THE PROBLEM:
Could you write out, word for word, each line from the one containing "Where should I click to: Click the back" to the last line of the data below, both included and nothing more?

(Stored records)
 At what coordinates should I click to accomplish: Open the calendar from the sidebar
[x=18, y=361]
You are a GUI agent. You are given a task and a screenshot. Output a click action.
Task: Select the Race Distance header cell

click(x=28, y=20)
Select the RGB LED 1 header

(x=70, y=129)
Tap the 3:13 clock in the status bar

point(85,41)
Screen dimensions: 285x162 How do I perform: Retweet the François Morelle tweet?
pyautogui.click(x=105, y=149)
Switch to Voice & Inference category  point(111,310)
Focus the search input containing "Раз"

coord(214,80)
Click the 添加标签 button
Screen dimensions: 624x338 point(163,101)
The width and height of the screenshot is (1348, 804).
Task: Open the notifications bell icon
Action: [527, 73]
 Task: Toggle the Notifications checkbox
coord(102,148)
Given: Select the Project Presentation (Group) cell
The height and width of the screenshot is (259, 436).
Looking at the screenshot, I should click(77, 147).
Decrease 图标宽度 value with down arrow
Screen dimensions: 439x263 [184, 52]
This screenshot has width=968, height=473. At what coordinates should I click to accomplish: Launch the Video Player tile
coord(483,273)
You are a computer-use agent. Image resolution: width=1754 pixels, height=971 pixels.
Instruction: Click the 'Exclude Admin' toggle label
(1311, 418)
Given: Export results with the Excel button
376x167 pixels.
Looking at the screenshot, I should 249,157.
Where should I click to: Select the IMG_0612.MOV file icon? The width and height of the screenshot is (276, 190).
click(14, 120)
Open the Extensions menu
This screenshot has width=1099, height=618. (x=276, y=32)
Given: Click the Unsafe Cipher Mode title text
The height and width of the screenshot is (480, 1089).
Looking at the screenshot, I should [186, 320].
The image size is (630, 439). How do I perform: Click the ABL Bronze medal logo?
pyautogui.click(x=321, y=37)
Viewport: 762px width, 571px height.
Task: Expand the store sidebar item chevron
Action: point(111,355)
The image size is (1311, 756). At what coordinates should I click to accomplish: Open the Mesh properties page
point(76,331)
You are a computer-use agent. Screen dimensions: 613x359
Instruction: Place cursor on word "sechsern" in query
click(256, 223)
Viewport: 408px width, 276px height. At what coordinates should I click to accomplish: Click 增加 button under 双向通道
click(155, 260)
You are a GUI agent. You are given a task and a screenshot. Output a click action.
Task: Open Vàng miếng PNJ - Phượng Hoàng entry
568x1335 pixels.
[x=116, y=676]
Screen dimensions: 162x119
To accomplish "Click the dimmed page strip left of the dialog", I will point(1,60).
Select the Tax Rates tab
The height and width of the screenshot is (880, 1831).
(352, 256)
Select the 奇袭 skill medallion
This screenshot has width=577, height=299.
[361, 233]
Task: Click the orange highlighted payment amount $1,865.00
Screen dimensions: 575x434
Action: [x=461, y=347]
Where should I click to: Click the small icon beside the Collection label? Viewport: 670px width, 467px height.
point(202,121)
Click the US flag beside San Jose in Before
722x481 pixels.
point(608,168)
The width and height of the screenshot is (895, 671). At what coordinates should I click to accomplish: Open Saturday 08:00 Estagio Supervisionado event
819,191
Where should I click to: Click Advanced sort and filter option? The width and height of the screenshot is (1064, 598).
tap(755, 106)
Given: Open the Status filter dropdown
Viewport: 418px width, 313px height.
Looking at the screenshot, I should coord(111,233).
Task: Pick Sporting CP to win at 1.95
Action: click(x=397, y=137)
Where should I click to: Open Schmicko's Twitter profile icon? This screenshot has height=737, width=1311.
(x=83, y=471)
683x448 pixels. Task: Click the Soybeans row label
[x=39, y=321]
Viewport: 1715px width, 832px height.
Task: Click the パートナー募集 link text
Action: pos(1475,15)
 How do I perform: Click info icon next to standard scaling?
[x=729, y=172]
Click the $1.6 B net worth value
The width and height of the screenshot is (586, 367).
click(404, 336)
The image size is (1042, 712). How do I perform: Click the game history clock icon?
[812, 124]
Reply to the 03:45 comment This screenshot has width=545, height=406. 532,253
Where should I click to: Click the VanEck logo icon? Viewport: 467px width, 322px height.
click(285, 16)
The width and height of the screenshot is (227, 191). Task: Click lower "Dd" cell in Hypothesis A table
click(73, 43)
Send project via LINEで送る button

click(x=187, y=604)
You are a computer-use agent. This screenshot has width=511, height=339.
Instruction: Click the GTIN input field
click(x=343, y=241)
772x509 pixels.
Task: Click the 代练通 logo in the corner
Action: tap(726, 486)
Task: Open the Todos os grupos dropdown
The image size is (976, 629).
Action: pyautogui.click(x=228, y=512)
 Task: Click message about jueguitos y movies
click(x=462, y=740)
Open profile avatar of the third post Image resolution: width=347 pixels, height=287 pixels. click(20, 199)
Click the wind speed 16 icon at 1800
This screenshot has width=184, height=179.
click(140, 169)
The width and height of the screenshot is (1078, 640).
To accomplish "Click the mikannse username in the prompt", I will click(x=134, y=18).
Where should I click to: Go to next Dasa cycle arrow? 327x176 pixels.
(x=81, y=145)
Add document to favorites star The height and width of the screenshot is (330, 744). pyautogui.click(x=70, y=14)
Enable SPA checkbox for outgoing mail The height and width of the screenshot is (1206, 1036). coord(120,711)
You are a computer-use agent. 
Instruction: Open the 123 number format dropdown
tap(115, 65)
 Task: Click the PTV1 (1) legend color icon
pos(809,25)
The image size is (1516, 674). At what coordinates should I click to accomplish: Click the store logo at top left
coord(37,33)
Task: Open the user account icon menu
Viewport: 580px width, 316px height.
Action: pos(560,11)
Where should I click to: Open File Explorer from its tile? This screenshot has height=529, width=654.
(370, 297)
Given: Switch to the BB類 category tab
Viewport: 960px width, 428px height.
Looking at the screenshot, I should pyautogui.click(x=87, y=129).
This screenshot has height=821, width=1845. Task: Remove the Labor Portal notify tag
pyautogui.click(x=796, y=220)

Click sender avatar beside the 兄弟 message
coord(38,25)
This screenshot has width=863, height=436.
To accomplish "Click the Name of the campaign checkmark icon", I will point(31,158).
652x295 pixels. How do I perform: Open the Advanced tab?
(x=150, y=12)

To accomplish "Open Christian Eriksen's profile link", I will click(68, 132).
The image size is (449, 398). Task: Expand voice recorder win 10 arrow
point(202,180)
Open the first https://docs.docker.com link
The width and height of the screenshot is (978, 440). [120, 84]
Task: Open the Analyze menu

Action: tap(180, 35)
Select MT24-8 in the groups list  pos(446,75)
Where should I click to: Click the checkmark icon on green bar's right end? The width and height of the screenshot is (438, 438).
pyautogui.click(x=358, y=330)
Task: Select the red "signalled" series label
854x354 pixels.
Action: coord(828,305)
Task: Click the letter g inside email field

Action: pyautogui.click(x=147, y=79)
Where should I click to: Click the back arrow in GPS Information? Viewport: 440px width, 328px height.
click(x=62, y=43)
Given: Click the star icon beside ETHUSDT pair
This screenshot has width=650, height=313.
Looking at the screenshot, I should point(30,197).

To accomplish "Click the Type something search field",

EXERCISE OUTPUT:
Where should I click to: Click the back arrow in GPS Information? Viewport: 440px width, 328px height.
click(x=62, y=43)
Given: Click the star icon beside ETHUSDT pair
This screenshot has width=650, height=313.
Looking at the screenshot, I should point(30,197).

To accomplish "Click the Type something search field",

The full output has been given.